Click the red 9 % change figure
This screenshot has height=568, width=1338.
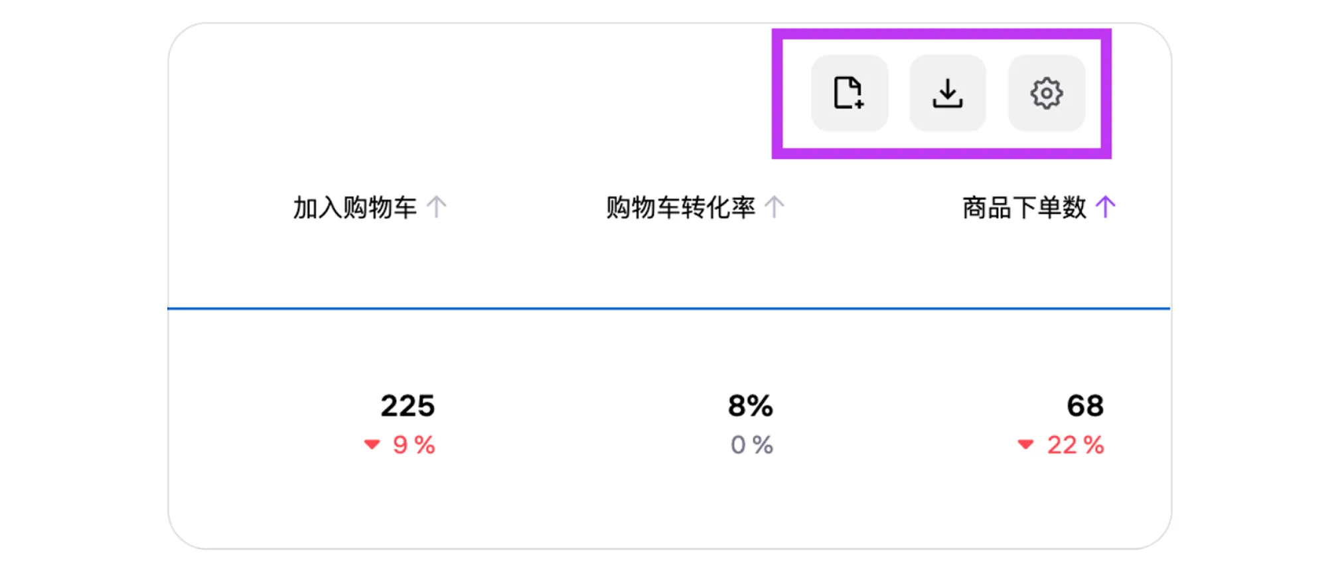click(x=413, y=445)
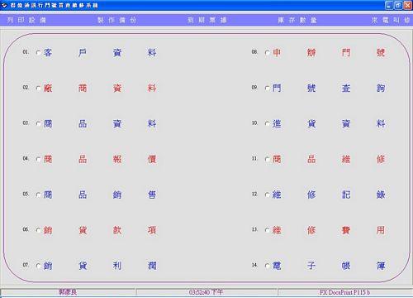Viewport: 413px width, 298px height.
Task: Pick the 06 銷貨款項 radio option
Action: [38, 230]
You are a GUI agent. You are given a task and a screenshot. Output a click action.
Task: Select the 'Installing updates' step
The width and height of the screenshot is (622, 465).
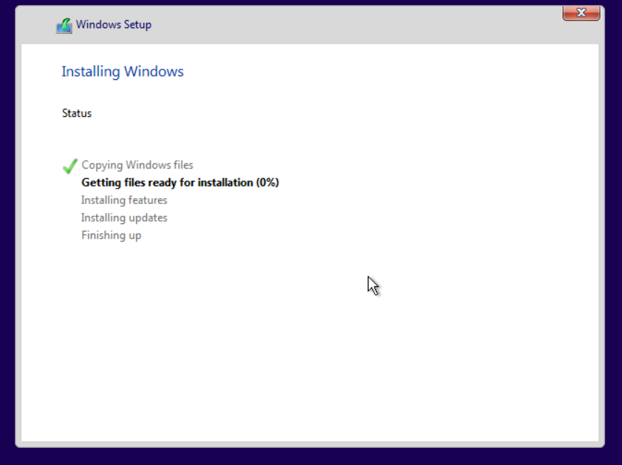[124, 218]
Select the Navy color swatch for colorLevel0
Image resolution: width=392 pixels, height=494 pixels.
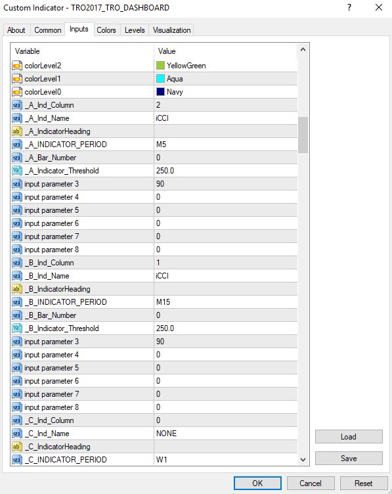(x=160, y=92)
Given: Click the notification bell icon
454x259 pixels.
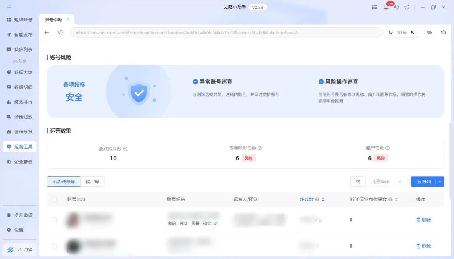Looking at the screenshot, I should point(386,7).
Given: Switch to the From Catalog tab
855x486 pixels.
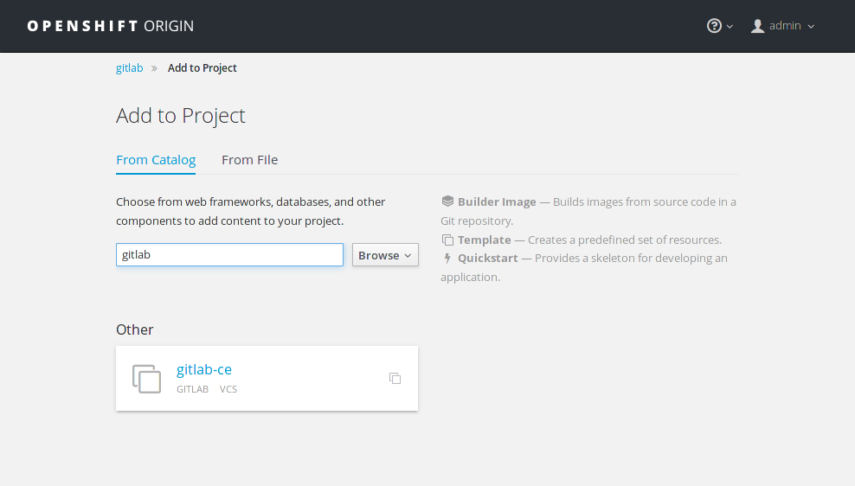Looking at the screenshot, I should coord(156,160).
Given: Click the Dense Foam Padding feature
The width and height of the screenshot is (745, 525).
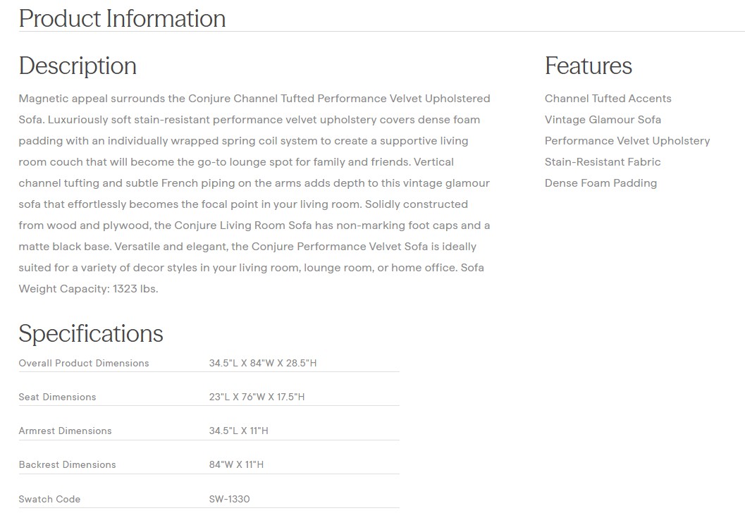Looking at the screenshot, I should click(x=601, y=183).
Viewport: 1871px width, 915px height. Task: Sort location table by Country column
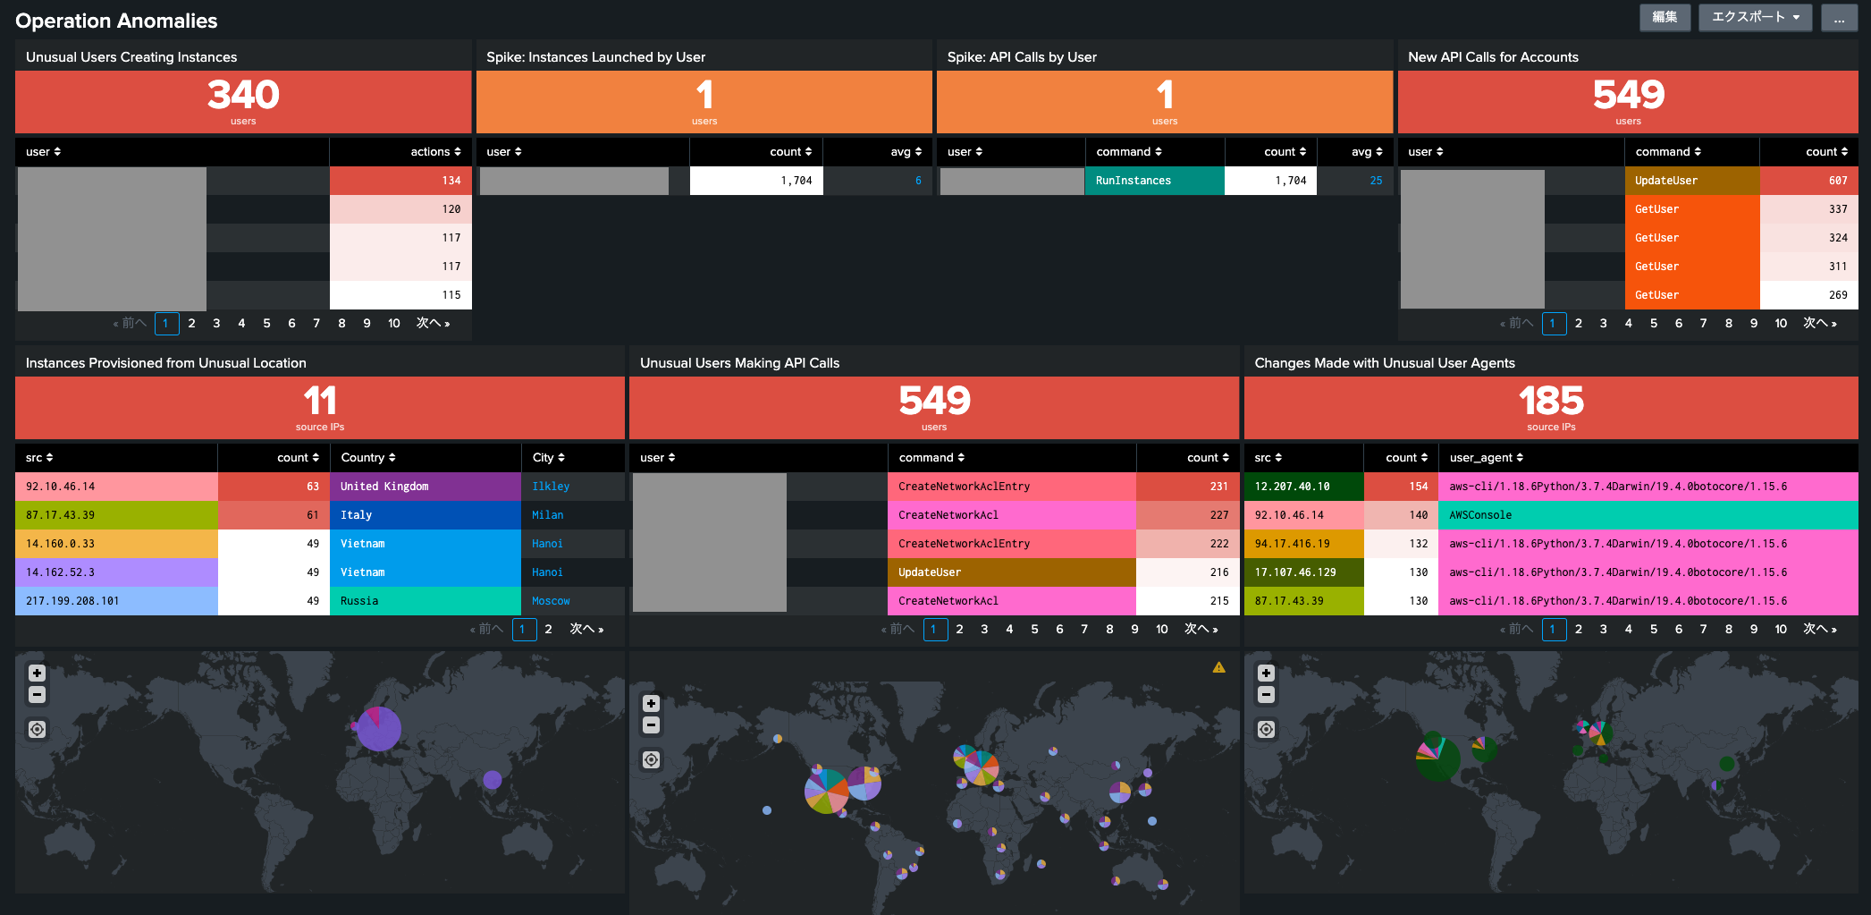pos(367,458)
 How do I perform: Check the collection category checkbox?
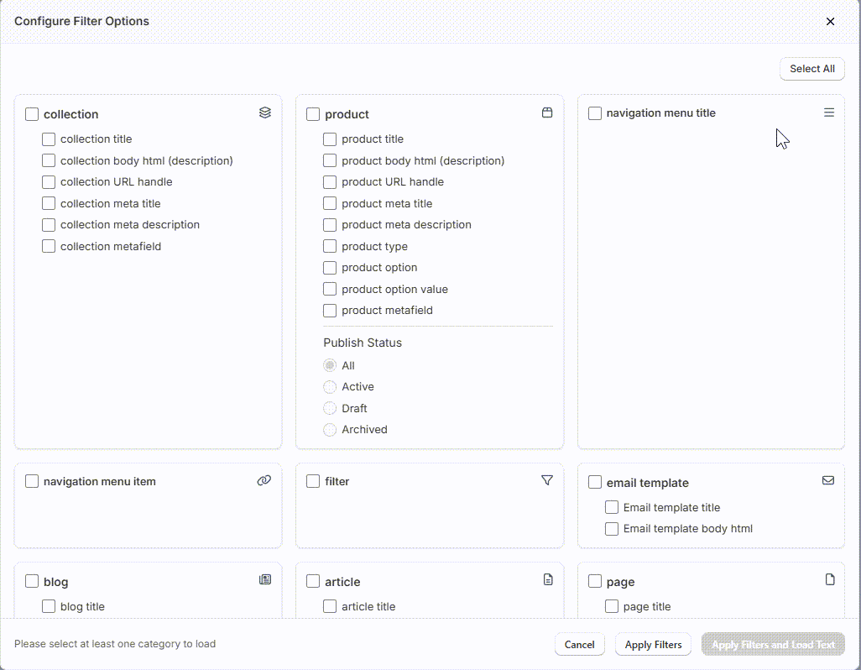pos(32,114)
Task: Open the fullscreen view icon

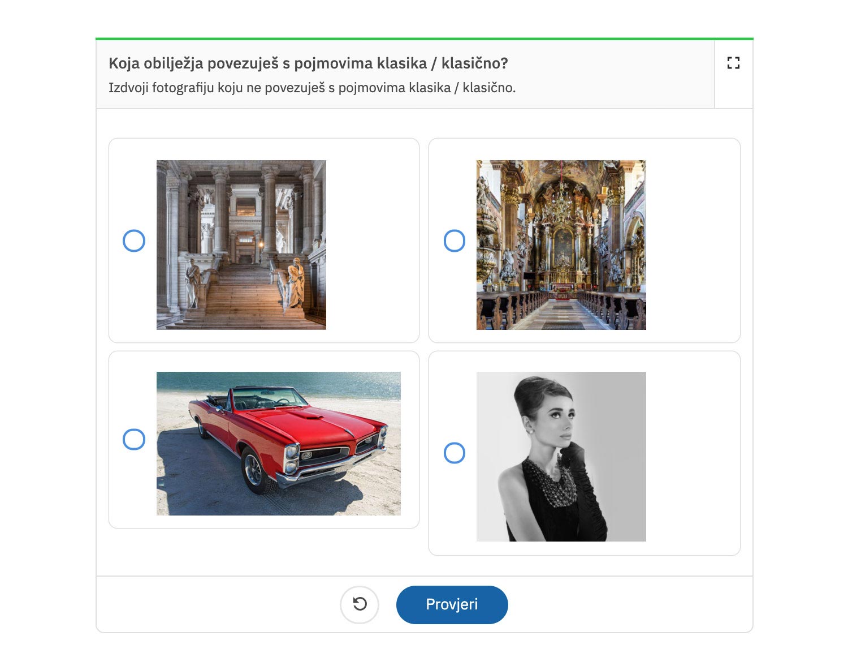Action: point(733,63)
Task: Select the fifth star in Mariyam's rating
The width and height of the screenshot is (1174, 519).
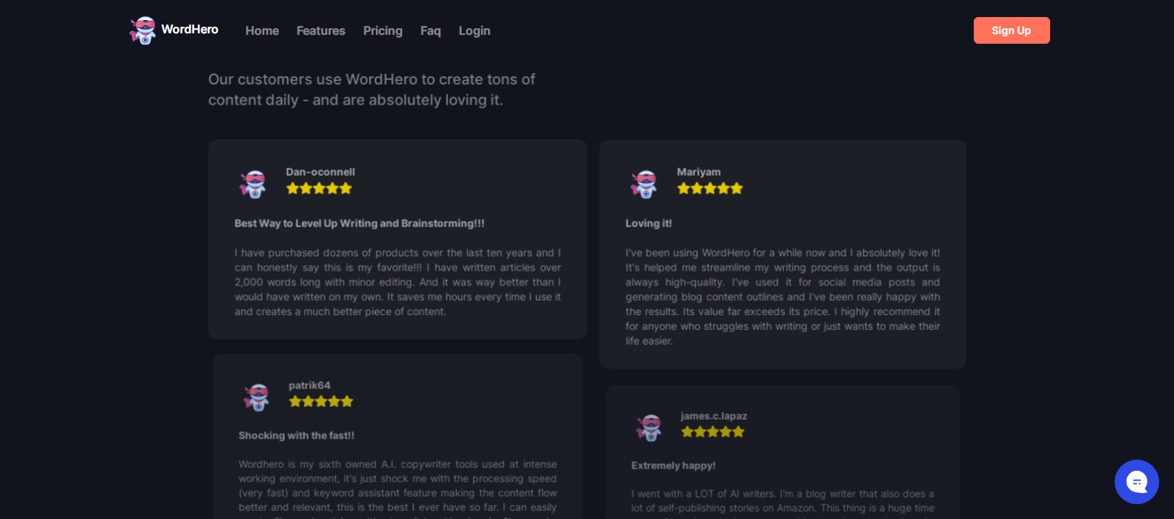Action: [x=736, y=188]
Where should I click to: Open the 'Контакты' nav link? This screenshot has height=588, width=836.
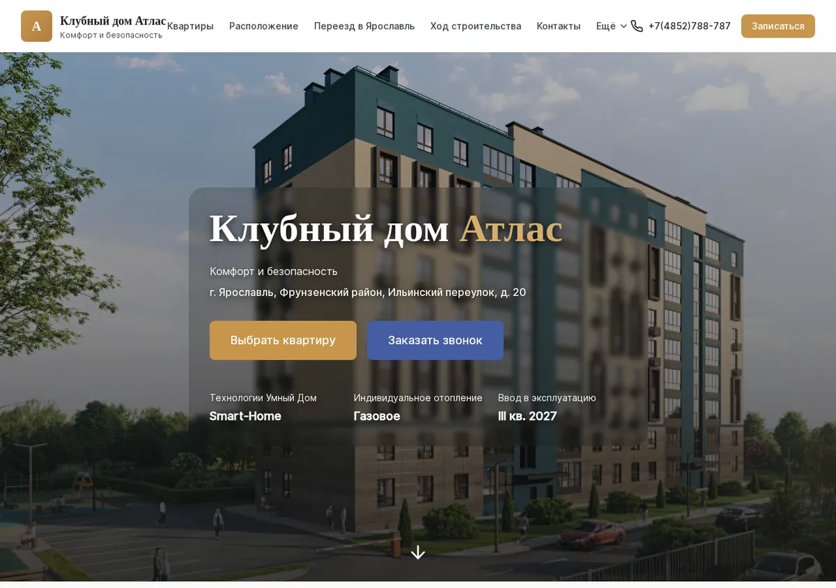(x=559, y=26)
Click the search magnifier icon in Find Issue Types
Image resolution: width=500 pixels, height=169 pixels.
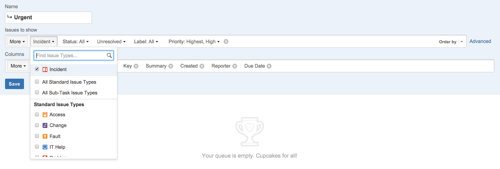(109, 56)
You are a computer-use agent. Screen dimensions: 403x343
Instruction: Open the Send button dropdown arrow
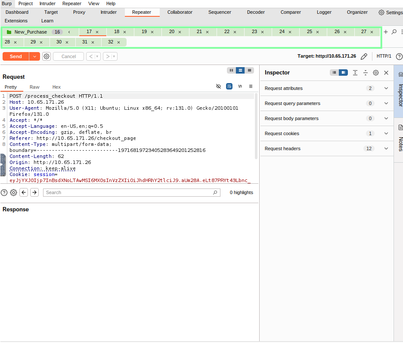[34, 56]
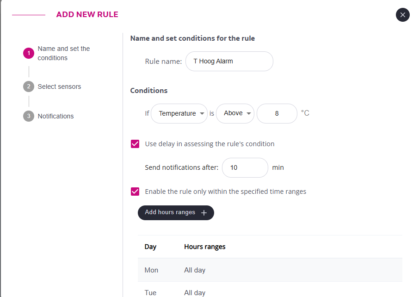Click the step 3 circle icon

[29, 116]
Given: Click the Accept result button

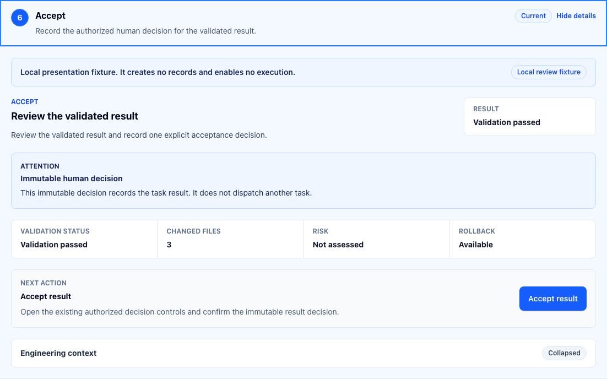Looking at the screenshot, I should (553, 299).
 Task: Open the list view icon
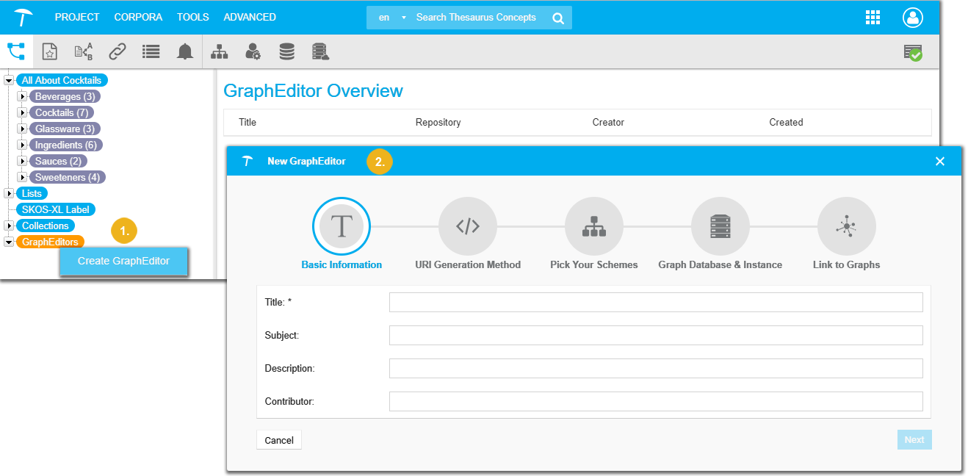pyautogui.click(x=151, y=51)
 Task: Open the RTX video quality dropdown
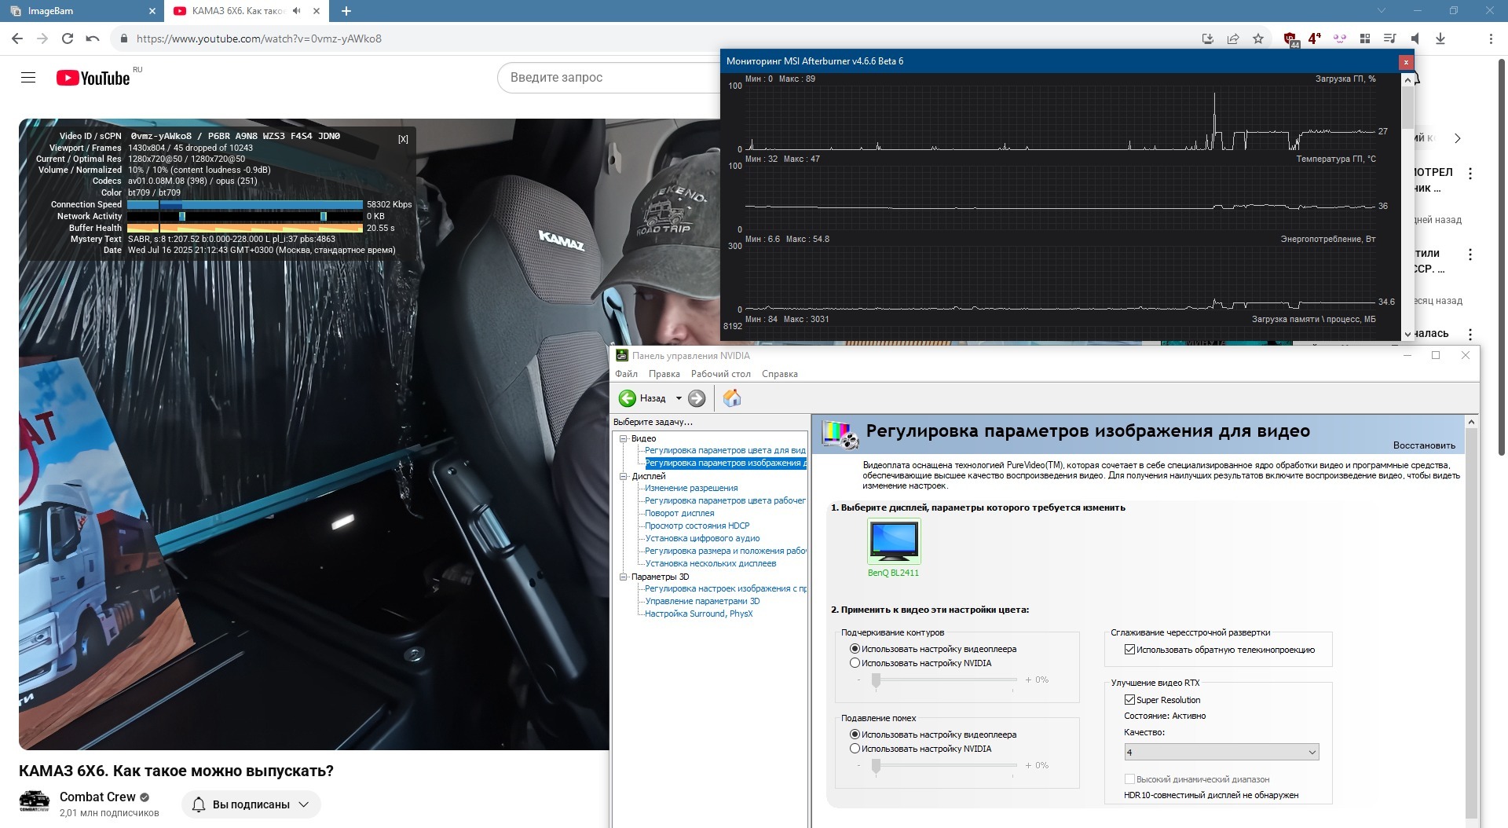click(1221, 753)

================

(PROMPT) Using the listing above, return all lines where the word "Select" occurs.

(RESPONSE TO THE EXERCISE)
Task: Select the 'Installing updates' step
Select the Navy color swatch for colorLevel0
Task: Select the fifth star in Mariyam's rating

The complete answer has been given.